• _Your goal_: Arrange every line of the material below as a JSON list of strings, one string per line, leaving out blank lines.

• _Task material_:
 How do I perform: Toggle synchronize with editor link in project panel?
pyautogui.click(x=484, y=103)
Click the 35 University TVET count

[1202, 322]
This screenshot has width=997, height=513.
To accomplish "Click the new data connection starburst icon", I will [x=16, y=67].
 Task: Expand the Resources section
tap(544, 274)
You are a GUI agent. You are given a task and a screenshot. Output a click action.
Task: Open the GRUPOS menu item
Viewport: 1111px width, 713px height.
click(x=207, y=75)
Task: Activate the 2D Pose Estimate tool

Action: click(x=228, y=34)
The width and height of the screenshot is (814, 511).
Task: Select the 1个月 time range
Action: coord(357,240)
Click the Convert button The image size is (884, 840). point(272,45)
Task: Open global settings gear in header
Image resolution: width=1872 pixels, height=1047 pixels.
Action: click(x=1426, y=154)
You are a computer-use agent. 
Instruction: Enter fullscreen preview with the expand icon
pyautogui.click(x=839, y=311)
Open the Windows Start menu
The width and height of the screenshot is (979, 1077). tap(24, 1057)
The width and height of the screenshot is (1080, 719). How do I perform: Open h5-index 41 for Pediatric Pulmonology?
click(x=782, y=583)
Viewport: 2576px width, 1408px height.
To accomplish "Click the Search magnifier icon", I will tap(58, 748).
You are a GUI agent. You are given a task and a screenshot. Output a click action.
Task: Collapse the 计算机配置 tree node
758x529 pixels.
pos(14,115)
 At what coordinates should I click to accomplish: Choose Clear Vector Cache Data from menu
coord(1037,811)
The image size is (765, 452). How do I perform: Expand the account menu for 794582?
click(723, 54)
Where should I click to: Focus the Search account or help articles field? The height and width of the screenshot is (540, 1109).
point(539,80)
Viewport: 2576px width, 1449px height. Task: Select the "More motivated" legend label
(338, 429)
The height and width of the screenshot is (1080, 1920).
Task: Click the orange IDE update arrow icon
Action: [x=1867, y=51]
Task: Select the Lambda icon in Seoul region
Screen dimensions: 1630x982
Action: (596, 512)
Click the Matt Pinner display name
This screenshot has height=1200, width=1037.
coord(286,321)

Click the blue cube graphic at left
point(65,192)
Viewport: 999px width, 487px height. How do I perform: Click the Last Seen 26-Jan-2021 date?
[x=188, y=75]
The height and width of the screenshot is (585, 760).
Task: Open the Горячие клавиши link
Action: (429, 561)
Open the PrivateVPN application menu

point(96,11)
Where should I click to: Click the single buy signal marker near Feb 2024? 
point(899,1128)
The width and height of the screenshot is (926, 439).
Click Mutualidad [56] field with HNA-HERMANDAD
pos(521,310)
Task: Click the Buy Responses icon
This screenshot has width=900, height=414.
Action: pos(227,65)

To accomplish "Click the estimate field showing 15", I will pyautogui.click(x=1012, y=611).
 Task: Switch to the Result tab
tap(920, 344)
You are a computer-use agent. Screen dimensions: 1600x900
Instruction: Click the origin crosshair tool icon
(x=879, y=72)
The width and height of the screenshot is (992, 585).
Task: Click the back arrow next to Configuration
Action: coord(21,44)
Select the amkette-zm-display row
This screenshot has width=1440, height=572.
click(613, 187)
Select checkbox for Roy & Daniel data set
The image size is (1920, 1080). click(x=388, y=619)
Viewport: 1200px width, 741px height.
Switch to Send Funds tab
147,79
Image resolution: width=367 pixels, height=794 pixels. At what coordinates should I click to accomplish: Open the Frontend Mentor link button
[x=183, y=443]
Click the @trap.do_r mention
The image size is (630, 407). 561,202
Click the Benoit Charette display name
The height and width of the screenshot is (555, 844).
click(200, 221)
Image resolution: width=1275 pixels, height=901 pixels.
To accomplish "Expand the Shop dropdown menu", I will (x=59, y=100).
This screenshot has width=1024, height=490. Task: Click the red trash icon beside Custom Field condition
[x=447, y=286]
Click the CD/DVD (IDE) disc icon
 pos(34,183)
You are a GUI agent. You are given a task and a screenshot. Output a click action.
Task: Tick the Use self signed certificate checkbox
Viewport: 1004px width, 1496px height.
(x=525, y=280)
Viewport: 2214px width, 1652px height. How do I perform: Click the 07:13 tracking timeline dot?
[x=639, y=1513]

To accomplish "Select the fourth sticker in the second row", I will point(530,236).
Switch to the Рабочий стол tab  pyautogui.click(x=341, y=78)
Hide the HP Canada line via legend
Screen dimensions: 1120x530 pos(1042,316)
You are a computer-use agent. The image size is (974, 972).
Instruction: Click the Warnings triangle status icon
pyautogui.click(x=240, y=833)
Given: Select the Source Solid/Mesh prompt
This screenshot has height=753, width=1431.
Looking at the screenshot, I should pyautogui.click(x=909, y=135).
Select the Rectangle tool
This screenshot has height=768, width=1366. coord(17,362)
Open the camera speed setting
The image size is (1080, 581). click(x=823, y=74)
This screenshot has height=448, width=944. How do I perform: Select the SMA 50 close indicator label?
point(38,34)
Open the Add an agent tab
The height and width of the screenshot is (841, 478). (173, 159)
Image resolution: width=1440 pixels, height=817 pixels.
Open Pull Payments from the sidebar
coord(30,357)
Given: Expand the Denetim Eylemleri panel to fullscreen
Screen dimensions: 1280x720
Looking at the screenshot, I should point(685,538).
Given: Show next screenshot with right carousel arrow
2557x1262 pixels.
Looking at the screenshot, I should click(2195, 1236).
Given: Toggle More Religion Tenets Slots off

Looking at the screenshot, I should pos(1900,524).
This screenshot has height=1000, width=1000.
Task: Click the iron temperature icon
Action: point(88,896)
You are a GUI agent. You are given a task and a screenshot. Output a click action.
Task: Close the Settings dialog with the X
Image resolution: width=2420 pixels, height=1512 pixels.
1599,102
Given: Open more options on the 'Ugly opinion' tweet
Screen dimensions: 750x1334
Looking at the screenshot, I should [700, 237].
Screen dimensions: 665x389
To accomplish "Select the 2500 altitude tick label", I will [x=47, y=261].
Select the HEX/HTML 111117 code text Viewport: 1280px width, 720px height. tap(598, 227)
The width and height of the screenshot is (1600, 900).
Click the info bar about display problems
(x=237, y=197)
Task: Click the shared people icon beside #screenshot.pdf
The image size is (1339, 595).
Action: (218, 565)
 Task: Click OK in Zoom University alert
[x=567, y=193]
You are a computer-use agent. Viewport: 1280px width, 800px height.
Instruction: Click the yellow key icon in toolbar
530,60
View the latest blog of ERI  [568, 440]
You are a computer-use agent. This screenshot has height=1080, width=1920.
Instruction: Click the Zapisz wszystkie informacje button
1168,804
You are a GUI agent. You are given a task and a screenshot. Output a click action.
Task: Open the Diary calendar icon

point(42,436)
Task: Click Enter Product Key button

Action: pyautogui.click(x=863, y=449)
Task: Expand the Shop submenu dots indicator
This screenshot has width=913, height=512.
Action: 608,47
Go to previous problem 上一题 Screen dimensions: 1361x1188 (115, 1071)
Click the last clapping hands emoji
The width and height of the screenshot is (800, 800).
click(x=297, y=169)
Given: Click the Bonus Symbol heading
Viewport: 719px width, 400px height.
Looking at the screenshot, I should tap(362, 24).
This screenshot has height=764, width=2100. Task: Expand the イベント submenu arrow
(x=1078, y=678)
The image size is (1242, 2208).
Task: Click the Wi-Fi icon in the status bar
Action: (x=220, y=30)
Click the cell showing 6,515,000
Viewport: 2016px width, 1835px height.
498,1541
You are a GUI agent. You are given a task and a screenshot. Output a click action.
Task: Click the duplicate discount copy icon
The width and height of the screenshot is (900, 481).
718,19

• _Solution below_:
[
  " How do I perform: Toggle synchronize with editor link in project panel?",
  "pyautogui.click(x=484, y=103)",
  "Click the 35 University TVET count",
  "[1202, 322]",
  "This screenshot has width=997, height=513.",
  "To accomplish \"Click the new data connection starburst icon\", I will [x=16, y=67].",
  " Task: Expand the Resources section",
  "tap(544, 274)",
  "You are a GUI agent. You are given a task and a screenshot. Output a click action.",
  "Task: Open the GRUPOS menu item",
  "Viewport: 1111px width, 713px height.",
  "click(x=207, y=75)",
  "Task: Activate the 2D Pose Estimate tool",
  "Action: click(x=228, y=34)",
  "The width and height of the screenshot is (814, 511).",
  "Task: Select the 1个月 time range",
  "Action: coord(357,240)",
  "Click the Convert button The image size is (884, 840). point(272,45)",
  "Task: Open global settings gear in header",
  "Image resolution: width=1872 pixels, height=1047 pixels.",
  "Action: click(x=1426, y=154)",
  "You are a computer-use agent. ",
  "Instruction: Enter fullscreen preview with the expand icon",
  "pyautogui.click(x=839, y=311)",
  "Open the Windows Start menu",
  "The width and height of the screenshot is (979, 1077). tap(24, 1057)",
  "The width and height of the screenshot is (1080, 719). How do I perform: Open h5-index 41 for Pediatric Pulmonology?",
  "click(x=782, y=583)",
  "Viewport: 2576px width, 1408px height.",
  "To accomplish \"Click the Search magnifier icon\", I will tap(58, 748).",
  "You are a GUI agent. You are given a task and a screenshot. Output a click action.",
  "Task: Collapse the 计算机配置 tree node",
  "758x529 pixels.",
  "pos(14,115)",
  " At what coordinates should I click to accomplish: Choose Clear Vector Cache Data from menu",
  "coord(1037,811)",
  "The image size is (765, 452). How do I perform: Expand the account menu for 794582?",
  "click(723, 54)",
  "Where should I click to: Focus the Search account or help articles field? The height and width of the screenshot is (540, 1109).",
  "point(539,80)",
  "Viewport: 2576px width, 1449px height. Task: Select the \"More motivated\" legend label",
  "(338, 429)",
  "The height and width of the screenshot is (1080, 1920).",
  "Task: Click the orange IDE update arrow icon",
  "Action: [x=1867, y=51]",
  "Task: Select the Lambda icon in Seoul region",
  "Screen dimensions: 1630x982",
  "Action: (596, 512)",
  "Click the Matt Pinner display name",
  "This screenshot has height=1200, width=1037.",
  "coord(286,321)",
  "Click the blue cube graphic at left",
  "point(65,192)",
  "Viewport: 999px width, 487px height. How do I perform: Click the Last Seen 26-Jan-2021 date?",
  "[x=188, y=75]",
  "The height and width of the screenshot is (585, 760).",
  "Task: Open the Горячие клавиши link",
  "Action: (429, 561)",
  "Open the PrivateVPN application menu",
  "point(96,11)",
  "Where should I click to: Click the single buy signal marker near Feb 2024? ",
  "point(899,1128)",
  "The width and height of the screenshot is (926, 439).",
  "Click Mutualidad [56] field with HNA-HERMANDAD",
  "pos(521,310)",
  "Task: Click the Buy Responses icon",
  "This screenshot has width=900, height=414.",
  "Action: pos(227,65)",
  "To accomplish \"Click the estimate field showing 15\", I will pyautogui.click(x=1012, y=611).",
  " Task: Switch to the Result tab",
  "tap(920, 344)",
  "You are a computer-use agent. Screen dimensions: 1600x900",
  "Instruction: Click the origin crosshair tool icon",
  "(x=879, y=72)",
  "The width and height of the screenshot is (992, 585).",
  "Task: Click the back arrow next to Configuration",
  "Action: coord(21,44)",
  "Select the amkette-zm-display row",
  "This screenshot has width=1440, height=572.",
  "click(613, 187)",
  "Select checkbox for Roy & Daniel data set",
  "The image size is (1920, 1080). click(x=388, y=619)",
  "Viewport: 1200px width, 741px height.",
  "Switch to Send Funds tab",
  "147,79",
  "Image resolution: width=367 pixels, height=794 pixels. At what coordinates should I click to accomplish: Open the Frontend Mentor link button",
  "[x=183, y=443]",
  "Click the @trap.do_r mention",
  "The image size is (630, 407). 561,202",
  "Click the Benoit Charette display name",
  "The height and width of the screenshot is (555, 844).",
  "click(200, 221)",
  "Image resolution: width=1275 pixels, height=901 pixels.",
  "To accomplish \"Expand the Shop dropdown menu\", I will (x=59, y=100).",
  "This screenshot has width=1024, height=490. Task: Click the red trash icon beside Custom Field condition",
  "[x=447, y=286]",
  "Click the CD/DVD (IDE) disc icon",
  " pos(34,183)",
  "You are a GUI agent. You are given a task and a screenshot. Output a click action.",
  "Task: Tick the Use self signed certificate checkbox",
  "Viewport: 1004px width, 1496px height.",
  "(x=525, y=280)",
  "Viewport: 2214px width, 1652px height. How do I perform: Click the 07:13 tracking timeline dot?",
  "[x=639, y=1513]",
  "To accomplish \"Select the fourth sticker in the second row\", I will point(530,236).",
  "Switch to the Рабочий стол tab  pyautogui.click(x=341, y=78)",
  "Hide the HP Canada line via legend",
  "Screen dimensions: 1120x530 pos(1042,316)",
  "You are a computer-use agent. The image size is (974, 972).",
  "Instruction: Click the Warnings triangle status icon",
  "pyautogui.click(x=240, y=833)",
  "Given: Select the Source Solid/Mesh prompt",
  "This screenshot has height=753, width=1431.",
  "Looking at the screenshot, I should pyautogui.click(x=909, y=135).",
  "Select the Rectangle tool",
  "This screenshot has height=768, width=1366. coord(17,362)",
  "Open the camera speed setting",
  "The image size is (1080, 581). click(x=823, y=74)",
  "This screenshot has height=448, width=944. How do I perform: Select the SMA 50 close indicator label?",
  "point(38,34)",
  "Open the Add an agent tab",
  "The height and width of the screenshot is (841, 478). (173, 159)",
  "Image resolution: width=1440 pixels, height=817 pixels.",
  "Open Pull Payments from the sidebar",
  "coord(30,357)",
  "Given: Expand the Denetim Eylemleri panel to fullscreen",
  "Screen dimensions: 1280x720",
  "Looking at the screenshot, I should point(685,538).",
  "Given: Show next screenshot with right carousel arrow",
  "2557x1262 pixels.",
  "Looking at the screenshot, I should click(2195, 1236).",
  "Given: Toggle More Religion Tenets Slots off",
  "Looking at the screenshot, I should pos(1900,524).",
  "This screenshot has height=1000, width=1000.",
  "Task: Click the iron temperature icon",
  "Action: point(88,896)",
  "You are a GUI agent. You are given a task and a screenshot. Output a click action.",
  "Task: Close the Settings dialog with the X",
  "Image resolution: width=2420 pixels, height=1512 pixels.",
  "1599,102",
  "Given: Open more options on the 'Ugly opinion' tweet",
  "Screen dimensions: 750x1334",
  "Looking at the screenshot, I should [700, 237].",
  "Screen dimensions: 665x389",
  "To accomplish \"Select the 2500 altitude tick label\", I will [x=47, y=261].",
  "Select the HEX/HTML 111117 code text Viewport: 1280px width, 720px height. tap(598, 227)",
  "The width and height of the screenshot is (1600, 900).",
  "Click the info bar about display problems",
  "(x=237, y=197)",
  "Task: Click the shared people icon beside #screenshot.pdf",
  "The image size is (1339, 595).",
  "Action: (218, 565)",
  " Task: Click OK in Zoom University alert",
  "[x=567, y=193]",
  "You are a computer-use agent. Viewport: 1280px width, 800px height.",
  "Instruction: Click the yellow key icon in toolbar",
  "530,60",
  "View the latest blog of ERI  [568, 440]",
  "You are a computer-use agent. This screenshot has height=1080, width=1920.",
  "Instruction: Click the Zapisz wszystkie informacje button",
  "1168,804",
  "You are a GUI agent. You are given a task and a screenshot. Output a click action.",
  "Task: Open the Diary calendar icon",
  "point(42,436)",
  "Task: Click Enter Product Key button",
  "Action: pyautogui.click(x=863, y=449)",
  "Task: Expand the Shop submenu dots indicator",
  "This screenshot has width=913, height=512.",
  "Action: 608,47",
  "Go to previous problem 上一题 Screen dimensions: 1361x1188 (115, 1071)",
  "Click the last clapping hands emoji",
  "The width and height of the screenshot is (800, 800).",
  "click(x=297, y=169)",
  "Given: Click the Bonus Symbol heading",
  "Viewport: 719px width, 400px height.",
  "Looking at the screenshot, I should tap(362, 24).",
  "This screenshot has height=764, width=2100. Task: Expand the イベント submenu arrow",
  "(x=1078, y=678)",
  "The image size is (1242, 2208).",
  "Task: Click the Wi-Fi icon in the status bar",
  "Action: (x=220, y=30)",
  "Click the cell showing 6,515,000",
  "Viewport: 2016px width, 1835px height.",
  "498,1541",
  "You are a GUI agent. You are given a task and a screenshot. Output a click action.",
  "Task: Click the duplicate discount copy icon",
  "The width and height of the screenshot is (900, 481).",
  "718,19"
]